EXERCISE REQUIREMENTS -
- A) Reproduce the flu shot article word for word, starting at "The greatest concern" and ending at "the person’s health.".
- B) Answer these questions from the flu shot article:
(i) On what date did the WHO Director-General announce that the H1N1 influenza event had moved into the post-pandemic period?
(ii) Which agency does the article call more pro-vaccine in general?
(iii) What two exceptions to required flu shots does the article mention?

DOCUMENT SECTION -
-- -- --
Can I Require Employees to Get Flu Shots?
There remains a great deal of debate over whether employers can require flu shots, especially in critical care settings. To begin with, on August 10 the WHO Director-General Dr Margaret Chan announced that the H1N1 influenza event has moved into the post-pandemic period. So now we are talking about the “general” flu bug. The CDC has published excellent info for employers in general at http://www.cdc.gov/niosh/topics/flu/. So has the World Health Organization http://www.who.int/csr/disease/swineflu/en and I can tell you they don’t see eye to eye. (CDC is more pro-vaccine in general.)
The greatest concern is in the health care environment, including senior care and infant care. For example, here’s a thread by concerned nurses http://allnurses.com/pandemic-flu-forum/mandatory-flu-shots-431776.html In general, employers can order employees to obtain flu shots or reasonable alternatives if they are in the medical or care giving profession such as nursing homes, child care workers, home health care providers, and so forth. There may be exceptions if such procedures are contrary to a person’s religious or ethnic doctrine or would present a unique risk to the person’s health.
-- -- --
AVAILABLE DATA -
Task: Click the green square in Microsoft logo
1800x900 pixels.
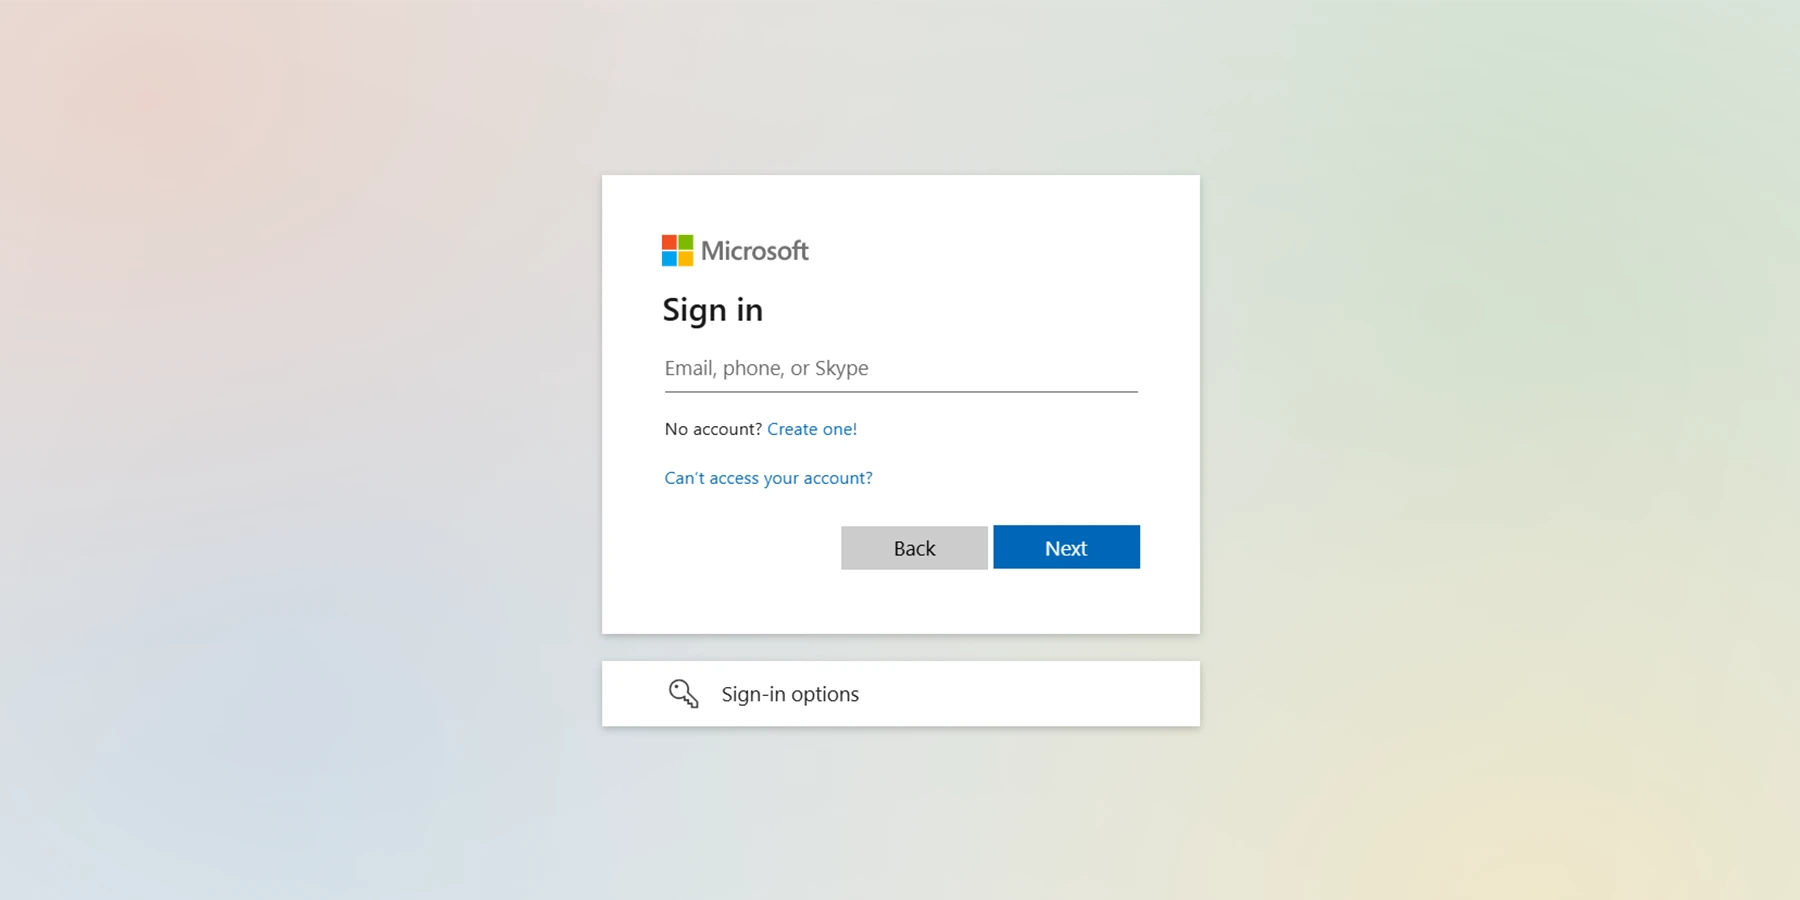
-- -- --
PROBLEM SOLUTIONS -
- A)
The greatest concern is in the health care environment, including senior care and infant care. For example, here’s a thread by concerned nurses http://allnurses.com/pandemic-flu-forum/mandatory-flu-shots-431776.html In general, employers can order employees to obtain flu shots or reasonable alternatives if they are in the medical or care giving profession such as nursing homes, child care workers, home health care providers, and so forth. There may be exceptions if such procedures are contrary to a person’s religious or ethnic doctrine or would present a unique risk to the person’s health.

- B)
(i) August 10.
(ii) The CDC.
(iii) The procedure is contrary to a person's religious or ethnic doctrine, or it would present a unique risk to the person's health.